Viaggio a Samarcanda, i vigili del fuoco torneranno in aereo

da Stefano Pettinari e Emanuele Cruciani
Passaggio di confine effettuato con successo! Il programma prevedeva di tornare in Italia passando di nuovo dal Kazakistan, Russia e giù dalle repubbliche baltiche fino a casa, ma considerando che la moto di Luca, ha una leggera perdita di olio motore dal paraolio del pignone, e considerando che per ben 3400 km, tra Kazakistan e Russia, saremmo passati nel nulla assoluto!

Tanta steppa e camion, le uniche due cose che potrebbero meritare, sono il cosmodromo di Baykonur ovviamente visto da lontano e le navi a secca dell’ormai ex mare di Aral.

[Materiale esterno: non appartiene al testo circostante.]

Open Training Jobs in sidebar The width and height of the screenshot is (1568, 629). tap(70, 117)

Abbiamo quindi deciso di entrare in Kirghizistan approfittando per visitare la Valle del Fergana! Lungo questa valle c’è la densità abitativa maggiore di tutto l’Uzbekistan e si vede….

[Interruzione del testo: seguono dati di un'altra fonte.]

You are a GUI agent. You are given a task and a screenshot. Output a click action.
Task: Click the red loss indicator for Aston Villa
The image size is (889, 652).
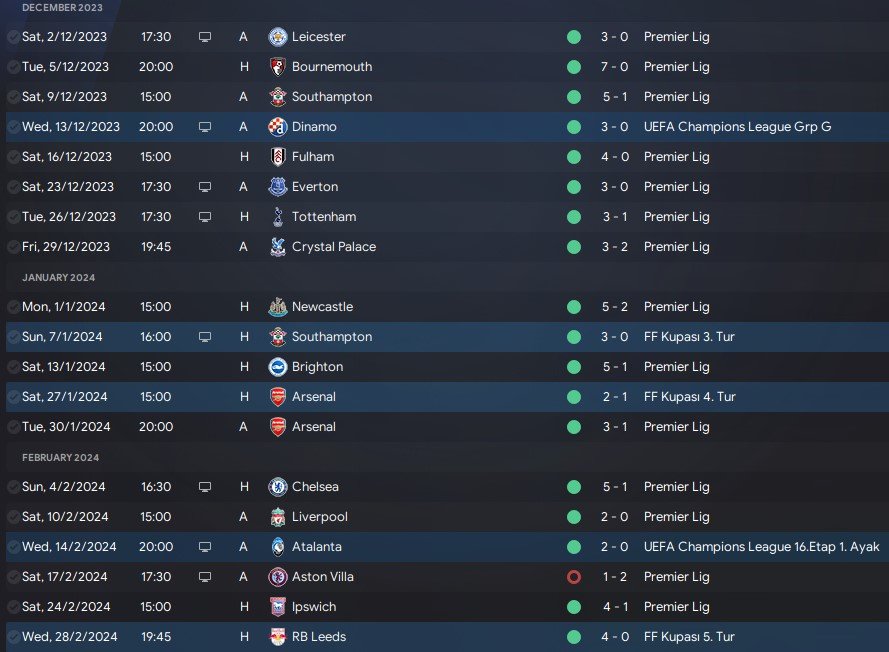[574, 577]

Il dubbio era per l’uscita da l’Uzbekistan alla frontiera per Osh dato che in ingresso avevamo dichiarato che saremmo usciti a Taskent, invece niente… Neanche un micro problema!

È filato tutto liscio come l’olio, considerando anche che eravamo solo noi tre a far dogana! Abbiamo invece conosciuto mister J”on Smith” un incrocio tra un cane russo e mamma inglese, di fatto sembra un Cocker, viene usato per trovare la droga e vederlo girare tra le moto, saltare sulle selle è stato uno spettacolo da applausi!

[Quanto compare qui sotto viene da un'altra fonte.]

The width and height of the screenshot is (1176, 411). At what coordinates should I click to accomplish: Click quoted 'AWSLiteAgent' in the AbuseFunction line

Prima di arrivare in frontiera, ci siamo fermati per controllare la moto di Luca e il caso ha voluto che di fronte ci fosse una scuola. Inizialmente c’erano solo 4 o 5 bimbi di 6/7 anni che “facevano l’autostop per tornare a casa” (una cosa del genere in Italia sarebbe fantascienza!).

Poco dopo, mossi dalla curiosità, anche gli altri hanno iniziato ad uscire dalla scuola e ci siamo ritrovati con Luca che stringeva le viti del cavalletto, Emanuele che cantava “nella vecchia fattoria” con i bimbi che via via diventavano sempre più numerosi e io che ridevo come un matto cercando di riprendere la scena!

Ad un tratto sono arrivate due maestre e il gioco è finito! Osh non è una gran bella città, se poi ci mettiamo che piove…. Il resto viene da se! In Kirghizistan c’è il secondo lago alpino più grande del mondo, il confine con la Cina e diversi passi ad 3000 mt, dato che qui inizia la catena montuosa tra le più alte del mondo!

Le moto torneranno da sole, e noi in aereo passando da Mosca e San Pietroburgo. Per i più accaniti può sembrare un sacrilegio, ma a conti fatti e valutando il problema della moto di Luca, preferiamo questa opzione!

Un ultima cosa, siamo a +4 ore di fuso orario quindi, buona cena Italia!